1 Corinthians 13:4-8 is the definition of love: "Love is patient, love is kind. It does not envy, it does not boast, it is not proud. It is not rude, it is not self-seeking, it is not easily angered, it keeps no record of wrongs. Love does not delight in evil but rejoices with the truth. It always protects, always trusts, always hopes, always perseveres. Love never fails..." This also helps define God because God is love. In verse 8, "Love never fails." Though this world will always fail, though it always lacks, love will never fail; God will never fail. God will never fail in showing love and affection to sweet Andrea even though he may not see it now, there is hope of a bright future for the kids at Kairo's, Genaro is perfect in God's eyes and God knows every little thought and action that is in little Genaro's head...even when he can't communicate it himself.
Much has been given to me, so much is expected. I am supposed to help share Christ's love to these people. I am to be that city on a hill that shines light for my Jesus. I am to help the least of these because I am to share the love of Christ; I have been called to do it...but it's not always easy.
Sometimes it's hard for me to see all that He has planned for me because I am only 17. I get intimidated by those older than me... Sometimes it's hard thinking of the difference I can make because I don't have much experience in life. But God reminds me it's okay in 1 Timothy 4:12, "Don't let anyone look down on you because you are young, but set an example for the believers in speech, in life, in love, in faith, and in purity." I am to set an example in life, in love, in faith, and in purity. Just because I'm young doesn't mean I don't have the same God in me that Moses did. The very same God that parted the Red Sea lives in me! I don't have to be afraid because my God is always with me. I don't have to be afraid because His love never fails.

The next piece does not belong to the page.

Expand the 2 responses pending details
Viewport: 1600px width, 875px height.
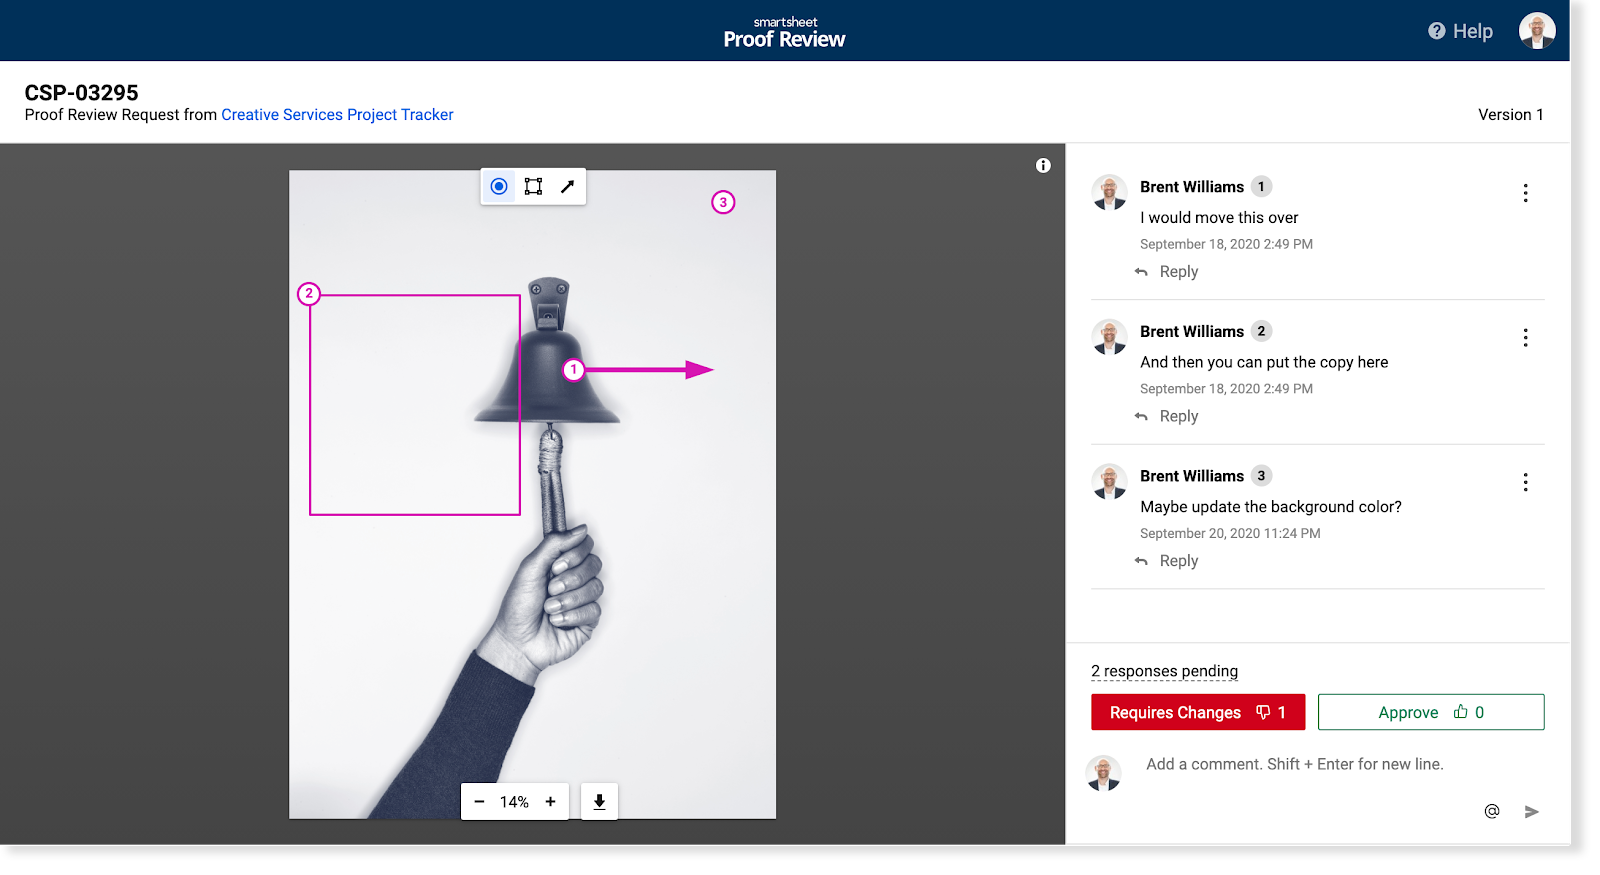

So while there are many people even within the radius of 1 mile of my home will go to bed tonight with an empty belly, while Andrea will struggle to keep his food down and regain his strength and trust in people, while the kids at Kairo's struggle to fight the cycle this world has set up for them, while Genaro will go to sleep tonight without a Mommy to hold him tight and without the working body he might covet, my God will never fail them. They are His and He is theirs. "The harvest is plenty, but the workers are few." There is so much need around the world that most people are ignorant of but very few people who listen to the call to help. These are the least of these. These are which He feels the stomach pains screaming to be fed, He feels the loneliness and neglect from lack of a working body, He feels unimportant because of the life already mapped out for them. He feels it all because they are the apple of His eye. He will never fail them because He knows what it feels like to be neglected....He came to earth to bring hope. He is good because His love can surpass any pain that this world brings us because He is good and because He is enough.